# Data for processing:
[start]

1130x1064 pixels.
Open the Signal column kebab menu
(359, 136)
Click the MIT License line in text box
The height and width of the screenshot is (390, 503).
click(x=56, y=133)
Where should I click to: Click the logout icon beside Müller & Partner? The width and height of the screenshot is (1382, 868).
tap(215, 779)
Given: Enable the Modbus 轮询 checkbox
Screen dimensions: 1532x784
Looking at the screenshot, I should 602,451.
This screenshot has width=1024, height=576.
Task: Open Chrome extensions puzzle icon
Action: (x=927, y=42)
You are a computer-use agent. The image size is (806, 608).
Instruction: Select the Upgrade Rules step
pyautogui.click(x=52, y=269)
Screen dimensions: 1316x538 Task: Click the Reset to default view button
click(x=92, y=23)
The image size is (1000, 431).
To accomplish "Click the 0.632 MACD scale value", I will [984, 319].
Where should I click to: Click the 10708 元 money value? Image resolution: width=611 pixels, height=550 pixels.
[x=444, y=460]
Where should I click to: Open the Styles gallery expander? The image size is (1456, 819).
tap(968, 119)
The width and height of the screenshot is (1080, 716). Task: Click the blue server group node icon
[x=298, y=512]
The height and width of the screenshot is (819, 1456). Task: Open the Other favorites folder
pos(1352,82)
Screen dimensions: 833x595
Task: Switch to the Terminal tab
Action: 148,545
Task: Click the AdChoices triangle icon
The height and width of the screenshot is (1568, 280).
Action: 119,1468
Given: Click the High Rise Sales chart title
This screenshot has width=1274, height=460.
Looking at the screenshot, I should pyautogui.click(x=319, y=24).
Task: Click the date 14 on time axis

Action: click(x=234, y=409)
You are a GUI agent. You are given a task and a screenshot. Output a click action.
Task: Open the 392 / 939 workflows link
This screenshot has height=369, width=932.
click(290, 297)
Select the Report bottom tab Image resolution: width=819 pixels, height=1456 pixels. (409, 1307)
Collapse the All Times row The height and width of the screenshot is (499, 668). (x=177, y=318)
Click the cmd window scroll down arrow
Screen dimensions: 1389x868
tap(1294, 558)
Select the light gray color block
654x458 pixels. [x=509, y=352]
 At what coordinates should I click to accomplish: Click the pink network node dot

[end]

# What to work on:
Reproduce the data word for word, starting at the line that contains "Select the light gray color block" and continuing through the last line of the data, both ends included.

# Solution for this task:
Select the light gray color block
654x458 pixels. [x=509, y=352]
 At what coordinates should I click to accomplish: Click the pink network node dot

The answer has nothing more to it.